* _Task goal_: Scale the records starting at the beginning and ending at the line that contains "click(209, 266)", both ends included, and give only those lines again, with the requests left unchanged. Multiply every coordinate in the answers by 0.85 and round each result to a whole number, with halves rounding up.

* _Listed records_:
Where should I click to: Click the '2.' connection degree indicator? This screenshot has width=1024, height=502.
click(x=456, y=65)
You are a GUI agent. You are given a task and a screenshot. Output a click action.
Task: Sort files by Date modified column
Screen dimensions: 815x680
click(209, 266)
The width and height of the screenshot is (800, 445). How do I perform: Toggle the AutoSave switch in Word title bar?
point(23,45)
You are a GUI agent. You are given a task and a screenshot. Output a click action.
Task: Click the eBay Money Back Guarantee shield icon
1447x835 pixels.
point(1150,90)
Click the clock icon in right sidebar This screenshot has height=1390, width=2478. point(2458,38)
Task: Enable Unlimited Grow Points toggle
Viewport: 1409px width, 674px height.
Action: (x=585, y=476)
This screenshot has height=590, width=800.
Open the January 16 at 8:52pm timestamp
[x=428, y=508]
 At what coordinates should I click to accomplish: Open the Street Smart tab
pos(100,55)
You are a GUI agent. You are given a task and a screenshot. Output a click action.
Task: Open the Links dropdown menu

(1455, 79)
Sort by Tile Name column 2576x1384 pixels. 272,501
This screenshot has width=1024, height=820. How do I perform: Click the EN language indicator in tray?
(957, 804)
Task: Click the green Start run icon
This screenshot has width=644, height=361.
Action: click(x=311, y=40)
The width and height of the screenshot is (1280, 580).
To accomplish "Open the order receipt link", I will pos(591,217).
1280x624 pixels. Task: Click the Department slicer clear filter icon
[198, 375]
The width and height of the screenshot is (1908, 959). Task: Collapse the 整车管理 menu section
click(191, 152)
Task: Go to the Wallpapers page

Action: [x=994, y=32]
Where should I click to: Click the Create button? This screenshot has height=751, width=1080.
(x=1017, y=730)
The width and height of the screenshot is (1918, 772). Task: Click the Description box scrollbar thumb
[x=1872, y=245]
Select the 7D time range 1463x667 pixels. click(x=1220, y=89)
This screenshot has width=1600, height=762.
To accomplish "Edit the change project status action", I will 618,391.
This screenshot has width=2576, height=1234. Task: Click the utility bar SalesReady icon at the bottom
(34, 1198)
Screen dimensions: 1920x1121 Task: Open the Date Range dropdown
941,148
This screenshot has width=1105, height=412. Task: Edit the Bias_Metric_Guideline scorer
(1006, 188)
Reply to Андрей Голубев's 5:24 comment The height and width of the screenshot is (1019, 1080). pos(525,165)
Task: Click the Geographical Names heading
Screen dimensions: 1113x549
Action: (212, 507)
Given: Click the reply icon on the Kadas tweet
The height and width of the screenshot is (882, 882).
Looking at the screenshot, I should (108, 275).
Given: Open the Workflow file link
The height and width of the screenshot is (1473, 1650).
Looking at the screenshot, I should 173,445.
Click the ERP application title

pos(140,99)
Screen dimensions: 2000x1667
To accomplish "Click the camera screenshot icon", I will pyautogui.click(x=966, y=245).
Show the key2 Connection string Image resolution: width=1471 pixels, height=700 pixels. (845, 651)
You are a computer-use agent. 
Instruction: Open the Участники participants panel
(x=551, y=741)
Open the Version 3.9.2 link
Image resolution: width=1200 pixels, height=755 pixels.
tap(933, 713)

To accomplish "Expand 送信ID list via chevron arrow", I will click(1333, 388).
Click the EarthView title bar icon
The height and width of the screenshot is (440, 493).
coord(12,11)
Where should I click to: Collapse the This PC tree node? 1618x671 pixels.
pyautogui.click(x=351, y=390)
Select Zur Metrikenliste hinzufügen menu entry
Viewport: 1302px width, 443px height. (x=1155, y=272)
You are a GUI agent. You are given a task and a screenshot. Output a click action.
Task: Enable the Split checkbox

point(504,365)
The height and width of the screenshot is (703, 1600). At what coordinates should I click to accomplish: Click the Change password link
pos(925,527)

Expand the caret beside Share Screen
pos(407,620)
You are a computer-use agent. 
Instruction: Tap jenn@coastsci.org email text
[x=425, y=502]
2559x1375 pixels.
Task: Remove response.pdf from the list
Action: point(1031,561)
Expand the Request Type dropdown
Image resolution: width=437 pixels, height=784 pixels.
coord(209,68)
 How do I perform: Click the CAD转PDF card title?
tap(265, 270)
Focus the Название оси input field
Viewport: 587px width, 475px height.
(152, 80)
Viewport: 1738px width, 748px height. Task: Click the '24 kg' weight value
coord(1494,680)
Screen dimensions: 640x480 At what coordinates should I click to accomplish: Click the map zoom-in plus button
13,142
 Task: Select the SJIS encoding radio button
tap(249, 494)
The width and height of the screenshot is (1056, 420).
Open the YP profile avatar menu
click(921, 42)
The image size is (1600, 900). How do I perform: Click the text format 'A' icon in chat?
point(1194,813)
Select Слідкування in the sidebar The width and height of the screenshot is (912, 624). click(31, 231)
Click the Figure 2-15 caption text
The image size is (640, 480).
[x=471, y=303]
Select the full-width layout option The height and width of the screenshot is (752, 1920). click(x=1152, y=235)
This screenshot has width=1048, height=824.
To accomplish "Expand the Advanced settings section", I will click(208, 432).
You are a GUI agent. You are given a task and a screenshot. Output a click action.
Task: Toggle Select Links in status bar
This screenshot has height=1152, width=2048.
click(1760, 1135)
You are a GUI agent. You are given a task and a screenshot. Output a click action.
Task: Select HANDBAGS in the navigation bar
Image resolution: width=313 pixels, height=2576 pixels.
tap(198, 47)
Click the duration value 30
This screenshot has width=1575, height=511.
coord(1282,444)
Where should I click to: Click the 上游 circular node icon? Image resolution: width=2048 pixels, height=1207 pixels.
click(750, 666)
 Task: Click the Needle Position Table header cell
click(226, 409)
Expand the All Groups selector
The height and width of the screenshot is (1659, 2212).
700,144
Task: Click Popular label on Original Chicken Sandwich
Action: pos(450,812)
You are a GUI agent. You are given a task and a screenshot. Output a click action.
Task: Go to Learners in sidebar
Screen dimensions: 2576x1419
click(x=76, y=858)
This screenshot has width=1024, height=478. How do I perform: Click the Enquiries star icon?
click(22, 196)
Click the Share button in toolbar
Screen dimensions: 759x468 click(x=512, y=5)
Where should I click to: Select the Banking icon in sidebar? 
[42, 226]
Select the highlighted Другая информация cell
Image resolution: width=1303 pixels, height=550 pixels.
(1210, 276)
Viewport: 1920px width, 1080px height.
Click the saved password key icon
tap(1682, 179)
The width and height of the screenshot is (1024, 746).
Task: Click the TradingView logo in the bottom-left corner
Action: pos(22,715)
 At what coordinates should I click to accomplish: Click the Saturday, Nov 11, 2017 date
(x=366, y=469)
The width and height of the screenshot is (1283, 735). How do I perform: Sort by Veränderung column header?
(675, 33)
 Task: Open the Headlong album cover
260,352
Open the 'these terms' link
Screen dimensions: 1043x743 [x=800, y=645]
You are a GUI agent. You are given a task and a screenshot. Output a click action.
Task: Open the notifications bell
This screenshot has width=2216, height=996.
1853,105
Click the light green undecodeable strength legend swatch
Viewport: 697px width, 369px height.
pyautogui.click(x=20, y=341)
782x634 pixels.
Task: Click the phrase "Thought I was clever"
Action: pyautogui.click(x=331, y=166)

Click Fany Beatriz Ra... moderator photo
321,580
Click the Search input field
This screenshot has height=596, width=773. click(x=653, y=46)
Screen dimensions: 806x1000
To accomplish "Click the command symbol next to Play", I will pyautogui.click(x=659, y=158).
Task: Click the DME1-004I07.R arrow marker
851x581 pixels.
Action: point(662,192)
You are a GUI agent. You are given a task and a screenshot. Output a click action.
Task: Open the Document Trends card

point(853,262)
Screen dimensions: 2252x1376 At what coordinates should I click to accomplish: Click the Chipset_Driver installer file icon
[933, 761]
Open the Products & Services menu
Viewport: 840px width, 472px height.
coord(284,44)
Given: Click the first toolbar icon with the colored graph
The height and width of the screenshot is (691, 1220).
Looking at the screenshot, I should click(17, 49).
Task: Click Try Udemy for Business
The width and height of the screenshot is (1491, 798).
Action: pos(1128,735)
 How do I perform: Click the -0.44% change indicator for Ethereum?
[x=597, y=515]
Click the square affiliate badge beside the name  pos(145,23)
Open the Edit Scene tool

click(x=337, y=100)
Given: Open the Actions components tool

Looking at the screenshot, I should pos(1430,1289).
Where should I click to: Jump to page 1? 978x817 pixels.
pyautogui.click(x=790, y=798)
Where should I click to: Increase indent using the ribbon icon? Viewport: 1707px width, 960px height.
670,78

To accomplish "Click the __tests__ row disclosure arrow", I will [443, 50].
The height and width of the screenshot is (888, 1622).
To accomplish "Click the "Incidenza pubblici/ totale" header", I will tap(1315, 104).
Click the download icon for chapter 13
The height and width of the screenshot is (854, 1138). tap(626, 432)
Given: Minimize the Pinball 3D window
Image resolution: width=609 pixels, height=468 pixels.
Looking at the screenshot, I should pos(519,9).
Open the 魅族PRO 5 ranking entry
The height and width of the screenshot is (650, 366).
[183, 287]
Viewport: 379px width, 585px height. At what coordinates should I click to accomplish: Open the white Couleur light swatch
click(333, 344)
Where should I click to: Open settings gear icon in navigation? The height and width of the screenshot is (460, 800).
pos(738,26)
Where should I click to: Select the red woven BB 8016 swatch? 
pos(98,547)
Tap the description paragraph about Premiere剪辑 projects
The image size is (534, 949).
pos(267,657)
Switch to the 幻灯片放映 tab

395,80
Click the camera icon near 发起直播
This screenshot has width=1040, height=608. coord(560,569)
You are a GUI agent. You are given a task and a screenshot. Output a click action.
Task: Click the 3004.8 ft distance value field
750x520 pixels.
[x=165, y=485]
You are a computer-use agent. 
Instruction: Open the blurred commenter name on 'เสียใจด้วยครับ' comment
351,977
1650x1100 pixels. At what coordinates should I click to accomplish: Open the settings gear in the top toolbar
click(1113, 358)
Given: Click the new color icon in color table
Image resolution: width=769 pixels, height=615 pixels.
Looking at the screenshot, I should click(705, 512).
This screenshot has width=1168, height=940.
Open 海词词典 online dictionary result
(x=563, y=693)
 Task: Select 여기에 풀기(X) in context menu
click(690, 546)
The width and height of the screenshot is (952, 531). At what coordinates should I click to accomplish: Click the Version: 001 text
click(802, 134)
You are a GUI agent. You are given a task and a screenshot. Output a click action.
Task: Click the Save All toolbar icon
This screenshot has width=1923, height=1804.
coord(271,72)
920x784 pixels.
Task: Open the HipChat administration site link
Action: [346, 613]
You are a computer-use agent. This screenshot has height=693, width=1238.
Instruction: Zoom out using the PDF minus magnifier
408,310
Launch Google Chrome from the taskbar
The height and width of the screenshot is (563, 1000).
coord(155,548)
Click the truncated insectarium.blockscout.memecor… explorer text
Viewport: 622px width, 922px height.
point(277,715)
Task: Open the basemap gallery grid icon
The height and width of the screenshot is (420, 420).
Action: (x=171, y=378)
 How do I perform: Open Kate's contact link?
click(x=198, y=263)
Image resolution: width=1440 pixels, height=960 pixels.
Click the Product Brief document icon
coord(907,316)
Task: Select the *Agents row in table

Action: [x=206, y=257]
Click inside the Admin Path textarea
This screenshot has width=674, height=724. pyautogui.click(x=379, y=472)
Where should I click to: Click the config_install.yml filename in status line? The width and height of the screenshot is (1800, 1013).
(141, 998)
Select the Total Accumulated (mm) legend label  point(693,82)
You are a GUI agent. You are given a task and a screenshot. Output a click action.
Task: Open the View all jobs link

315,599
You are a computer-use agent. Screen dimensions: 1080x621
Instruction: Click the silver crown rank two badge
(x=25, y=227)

* _Task response_:
Where should I click to: Click the '2.' connection degree indicator? This screenshot has width=1024, height=502.
click(x=388, y=55)
You are a GUI agent. You are given a task and a screenshot. Output a click action.
Task: Sort files by Date modified column
Screen dimensions: 815x680
click(178, 226)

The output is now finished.